Published: 2026-04-29 · License: CC BY 4.0
Domain: PSF-7 — Security
Security
AI systems are software systems, and all conventional software security requirements apply. But AI systems also introduce attack surfaces that are unique to machine learning: model extraction, membership inference, adversarial examples, and the ability to manipulate model behaviour through carefully crafted inputs. PSF-7 addresses both layers.
The AI-Specific Threat Surface
An adversary queries your model repeatedly to reconstruct a functional equivalent. This is an intellectual property risk for proprietary models and a security risk if the reconstructed model is used to find adversarial inputs more efficiently.
An adversary determines whether a specific record was in the model's training data. This is a privacy risk when training data included personal data, and a confidentiality risk when it included proprietary business information.
Inputs specifically crafted to cause the model to produce a target incorrect output. In image classification, imperceptible pixel-level perturbations. In NLP, character-level substitutions that preserve human readability but change model predictions.
Adversarial inputs that cause the model to repeat or reveal its system prompt. System prompts often contain proprietary instructions, confidentiality requirements, or operational details that should not be disclosed to end users.
AI API keys (OpenAI, Anthropic, Google, etc.) are high-value credentials. Exposure allows an adversary to run queries at your cost, access your fine-tuned models, and potentially exfiltrate logged data. Rotation schedules and secret management practices matter.
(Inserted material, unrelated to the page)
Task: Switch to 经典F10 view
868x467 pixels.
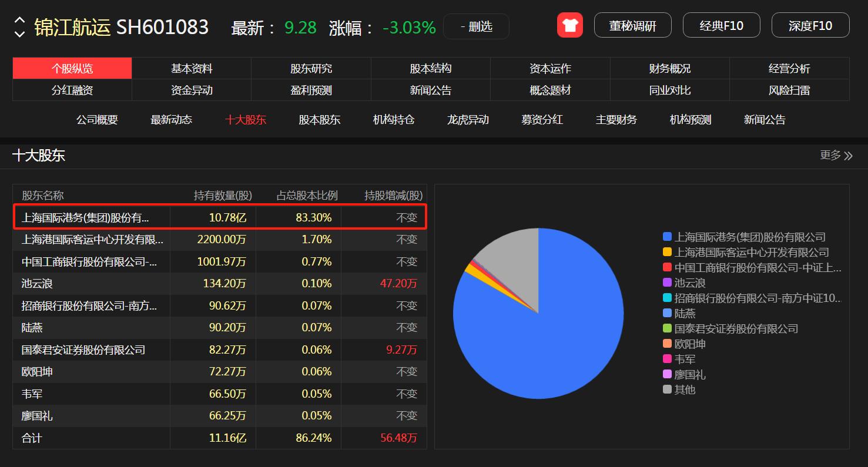Action: 721,25
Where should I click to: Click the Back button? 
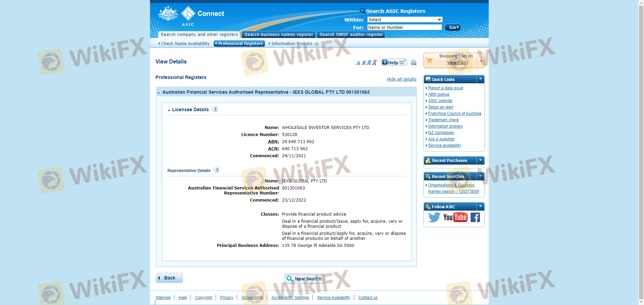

AI systems depend on model providers, inference libraries, embedding models, and vector databases. A compromised dependency in any of these can affect model behaviour or expose data. Dependency provenance tracking is part of AI security.
AI Threat Modelling
Every production AI system should have a threat model that explicitly addresses the AI-specific attack surface. A conventional STRIDE threat model applied to an AI system will miss model extraction, membership inference, and adversarial input attacks because these do not map neatly to conventional threat categories. The threat model should be produced as part of the system design, updated when the system architecture changes, and reviewed when new attack techniques are published against similar systems.
API Key and Credential Management
AI API credentials are a concentrated risk. A single leaked key provides access to a model, potentially including fine-tuned versions, usage history, and (for some providers) data logged during inference. Best practices: use separate credentials per environment and per application, never embed credentials in source code or version-controlled configuration, store credentials in a secrets manager (not environment variables in process memory where avoidable), rotate credentials on a defined schedule, and monitor for unusual usage patterns that may indicate credential exposure.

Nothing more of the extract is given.